À l’instar de ses collègues chefs de parti, Christine Fréchette prenait la parole vendredi midi devant les membres de l’Union des municipalités du Québec (UMQ), un rituel qui se répète à chaque campagne électorale.

Après le passage de Mme Fréchette, le chef du Parti conservateur du Québec, Éric Duhaime, et le chef libéral, Charles Milliard, ont pris le même engagement.

Toutefois le chef du Parti québécois, Paul St-Pierre Plamondon, a refusé de faire de même. Il s’est dit « ouvert » à en discuter, en disant préférer l’honnêteté à des promesses trop généreuses.

Un seul programme de financement

En plus de la proposition sur les terrains des écoles, Christine Fréchette a fait mouche auprès des maires en s’engageant à « fusionner » tous les programmes qui financent les infrastructures municipales en un seul.

Le financement des infrastructures trône au sommet des priorités des villes, en particulier pour les infrastructures en eau, dont elles estiment le déficit d’entretien à 50 milliards de dollars.

À titre d’exemple, la municipalité de La Pêche, en Outaouais, a dû annuler un projet de construction de 200 logements parce que son système de traitement des eaux est surchargé, révélait vendredi Le Devoir.

C’est dans ce contexte que l’UMQ a demandé aux politiciens de s’engager à créer un fond dédié à l’entretien des infrastructures existantes dans les villes.

La porte-parole de Québec solidaire, Ruba Ghazal, s’en est rapprochée en promettant de leur réserver une enveloppe de 2 milliards de dollars dans le Plan québécois des infrastructures (PQI). Or, ces promesses ne lui ont pas valu d’applaudissements comme ce fut le cas pour Christine Fréchette.

Paul St-Pierre Plamondon n’a pas eu plus de succès.

Il a de surcroît dû défendre certaines positions moins populaires en immigration, en affirmant qu’il fallait revenir aux niveaux d’immigration qu’avait le Québec au début des années 2000 pour rééquilibrer les choses. « C’est à partir de Jean Charest qu’on a dit qu’il fallait monter l’immigration pour combler la pénurie de main-d’œuvre.
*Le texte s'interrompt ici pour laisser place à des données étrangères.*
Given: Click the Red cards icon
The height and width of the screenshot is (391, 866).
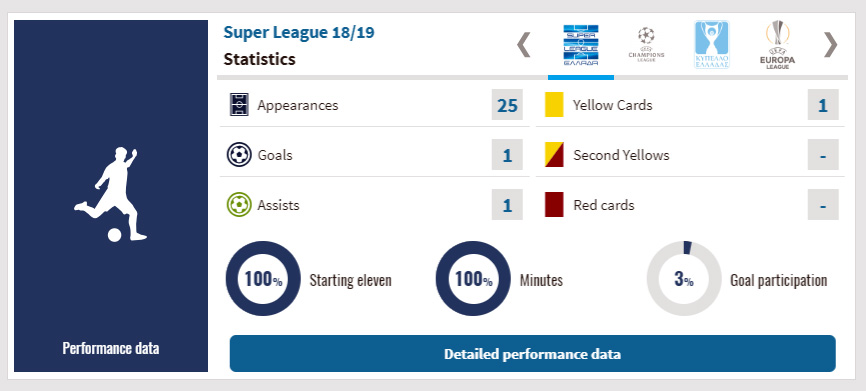Looking at the screenshot, I should (554, 205).
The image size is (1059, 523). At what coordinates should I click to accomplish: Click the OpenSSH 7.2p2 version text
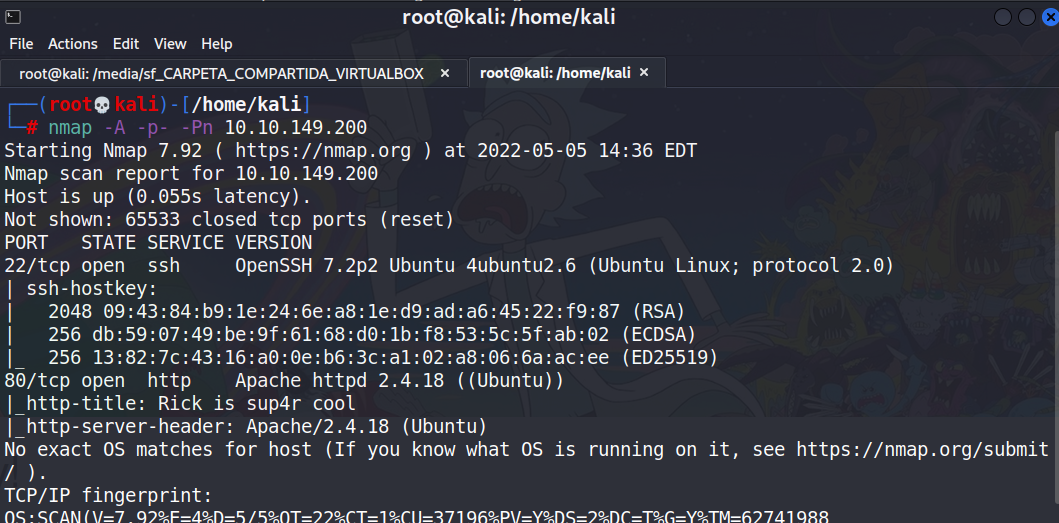290,266
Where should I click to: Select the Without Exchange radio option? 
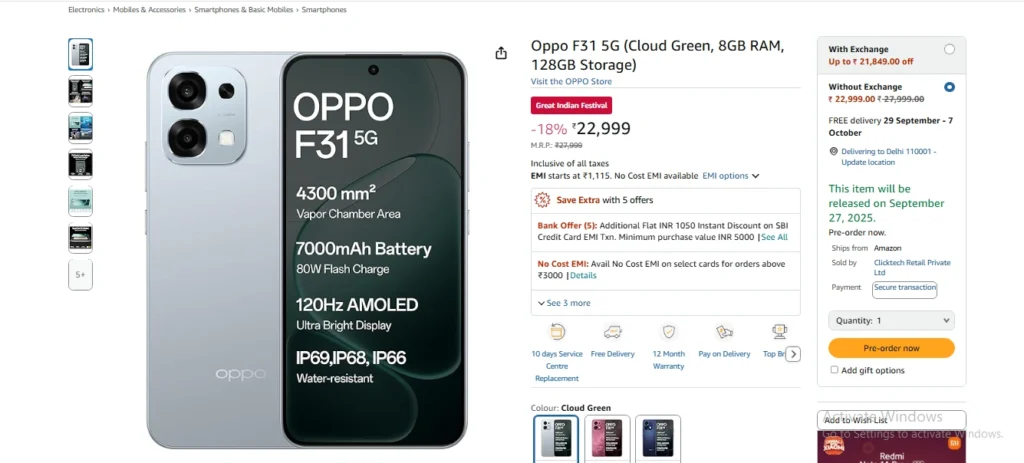pos(949,87)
C’est scientifiquement inexact de dire ça. »

Aux élus qui réclament la régionalisation de la planification de l’immigration, il s’est engagé à « y aller par région et par secteur avec sensibilité ». « Je demande aux gens de ne pas perdre confiance. »

Sur le même sujet, Éric Duhaime a reconnu que les régions avaient besoin de travailleurs étrangers, mais a dit qu’il fallait fermer la porte aux « abuseurs », notamment parmi les demandeurs d’asile. « On n’est pas là pour récompenser ceux qui profitent du système. »

Un discours avec lequel s’est inscrit en faux le chef du Parti libéral du Québec, Charles Milliard. « C’est facile de casser du sucre sur le dos des immigrants », a-t-il dit à la fin de son discours.